OAuth and JWT for Authorization
I. What is JWT
JSON Web Token (JWT) is an open standard (RFC 7519) that defines a compact and self-contained way for securely transmitting information between parties as a JSON object. This information can be verified and trusted because it is digitally signed. JWTs can be signed using a secret (with the HMAC algorithm) or a public/private key pair using RSA or ECDSA.
Source: https://jwt.io/introduction
JSON Web Tokens consist of three parts separated by dots: Header.Payload.Signature. Each part is a JSON which is Base64Url encoded. The Signature part has a secret key which is, ofcourse should be kept a secret, otherwise, anyone can decode the token.
II. What is Oauth
OAuth (Open Authorization) is a specification that allows users to delegate access to their data without sharing their username and password with that service.
Source: https://auth0.com/blog
In other words, OAuth is an open-standard authorization protocol that allows third-party applications to access user data from a service provider without sharing passwords.
III. What’s the difference
The main difference is how it works, or how it’s implemented.
As you can see from above flow:
- JWT is a self-contained way to transmit information between parties as a JSON object.
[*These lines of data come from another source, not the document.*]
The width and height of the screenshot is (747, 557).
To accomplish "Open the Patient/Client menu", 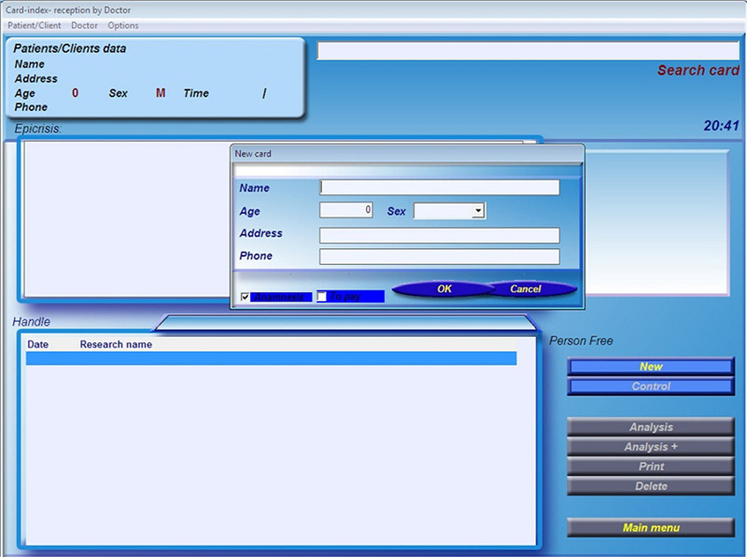I will click(x=34, y=25).
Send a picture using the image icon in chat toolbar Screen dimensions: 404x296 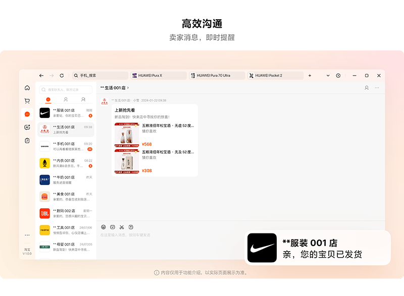[x=113, y=227]
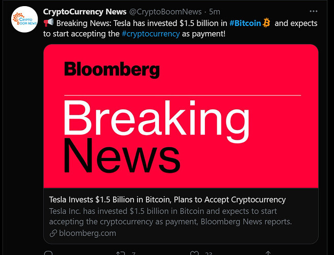The height and width of the screenshot is (255, 334).
Task: Expand the tweet's more options chevron
Action: 312,11
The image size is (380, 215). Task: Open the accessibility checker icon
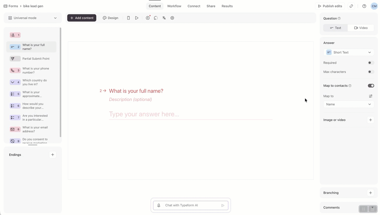(x=148, y=18)
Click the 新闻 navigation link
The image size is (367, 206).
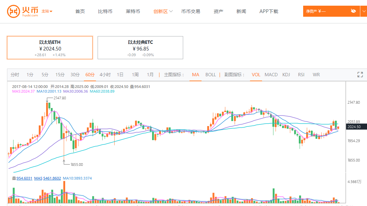(241, 11)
It is often used to securely transmit information between an API and a client application, or a server and a client application. It allows access to user data and files. JWT is suitable for stateless applications, as it allows the application to authenticate users and authorize access to resources without maintaining a session state on the server.
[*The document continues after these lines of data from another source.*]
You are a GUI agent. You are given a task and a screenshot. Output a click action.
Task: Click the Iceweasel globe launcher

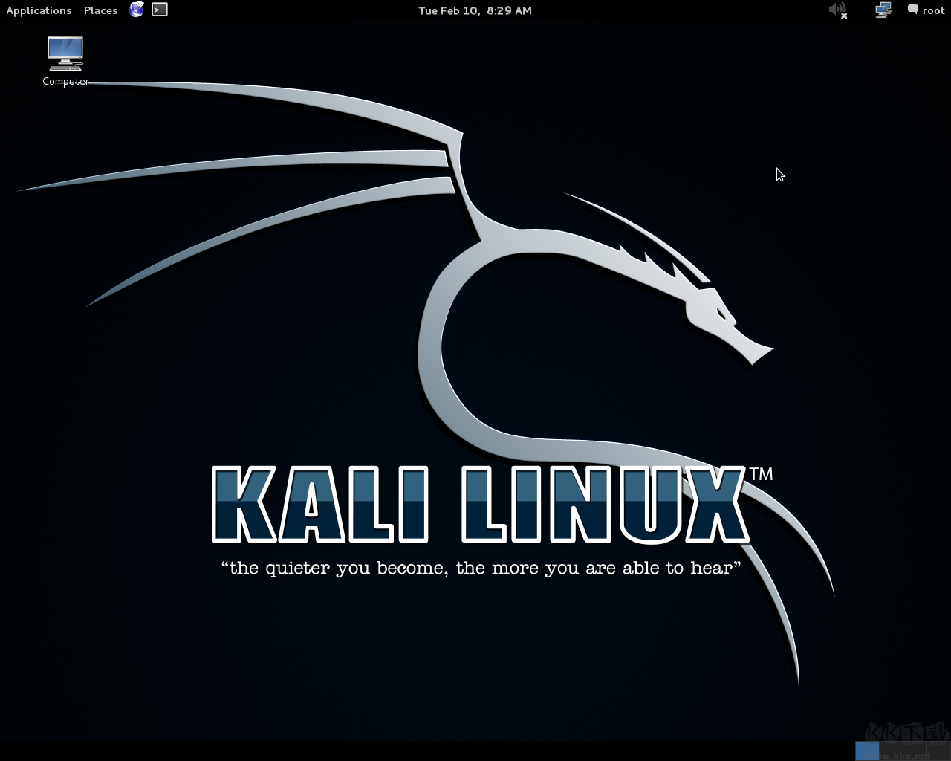[x=136, y=10]
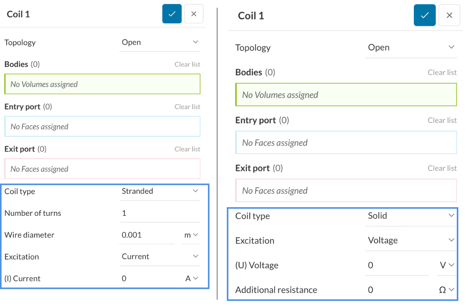Change Excitation from Current dropdown
Image resolution: width=467 pixels, height=308 pixels.
click(160, 257)
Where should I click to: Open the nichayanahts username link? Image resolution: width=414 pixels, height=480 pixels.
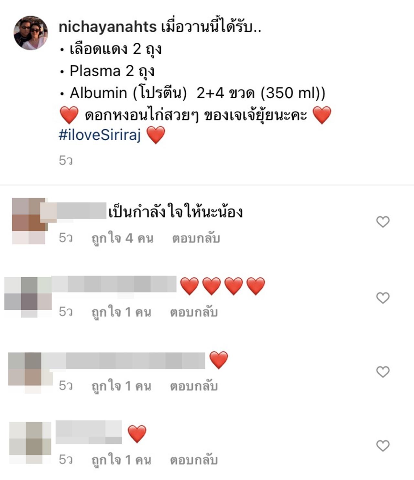pos(108,27)
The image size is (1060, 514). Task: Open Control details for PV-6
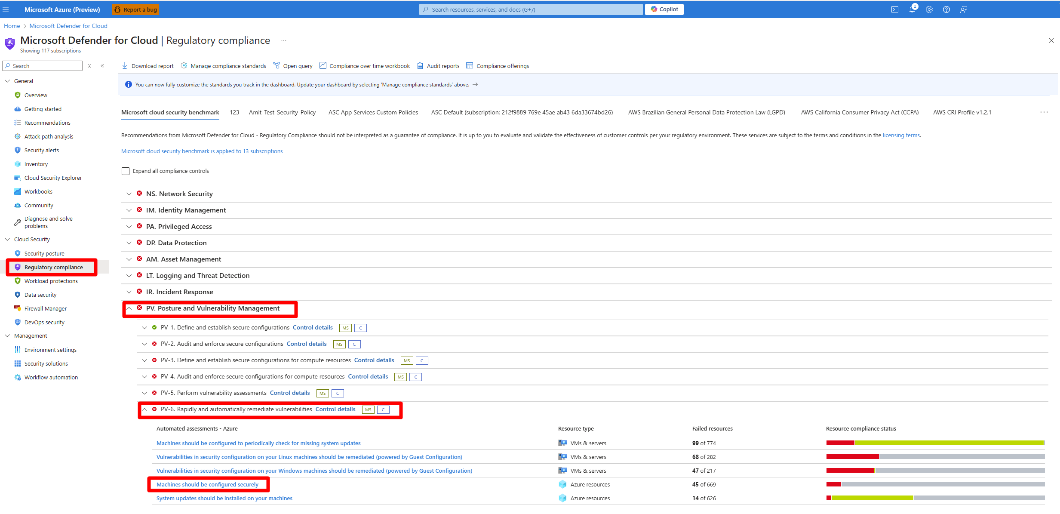coord(335,409)
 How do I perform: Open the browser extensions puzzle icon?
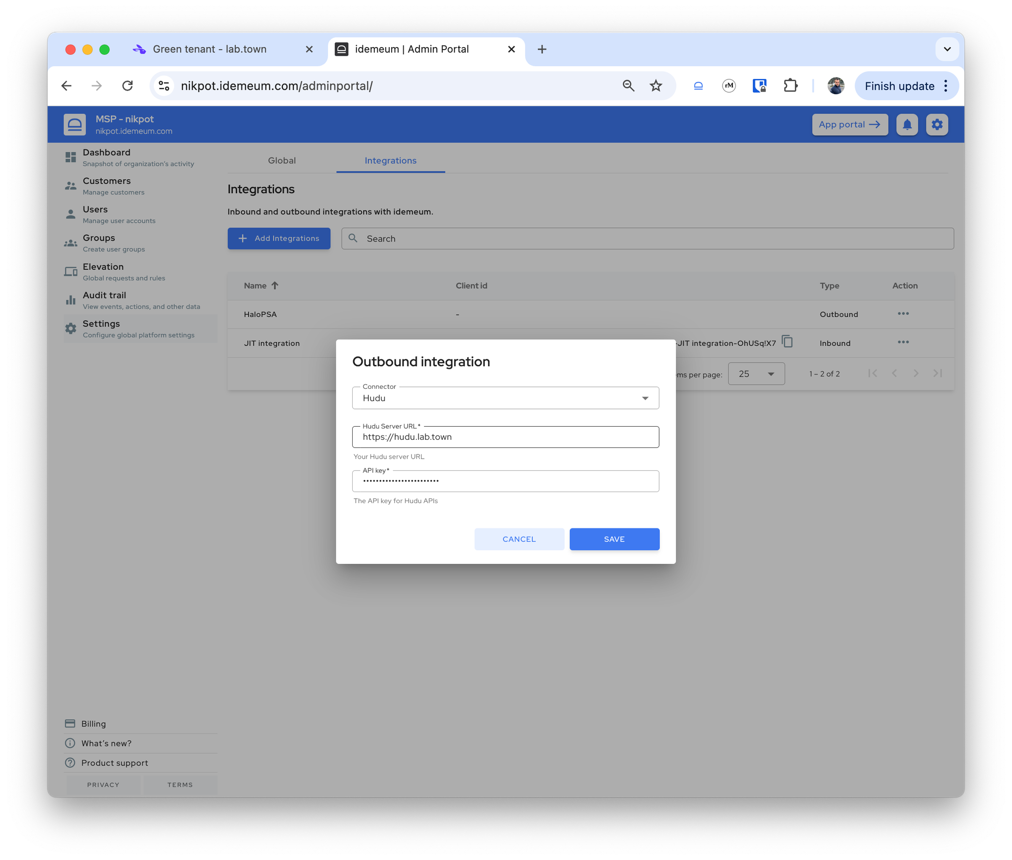click(790, 86)
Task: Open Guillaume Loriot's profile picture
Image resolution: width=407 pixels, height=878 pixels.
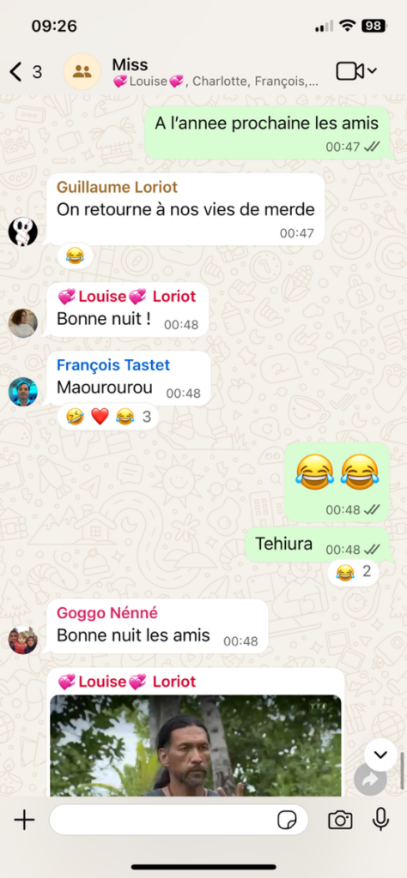Action: click(22, 232)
- While OAuth uses a unique token to grant access to the user’s resources. It enables a user to grant a third-party application access to their resources on another site without sharing their username and password. That’s why you often see options to log in to an app with you Google, Facebook or Github account. OAuth provides a secure way for the user to give permission for the third-party application to access their resources without exposing their login credentials.
In conclusion, the main difference is
Have you ever got into a situation where you think you know something but not actually? I have seen and implemented both flows above but not until now did i know they have different names and are 2 different authorization protocol. Although it’s not a big deal, i’m glad that i finally made it clear. And, hopefully it’s clear for you too.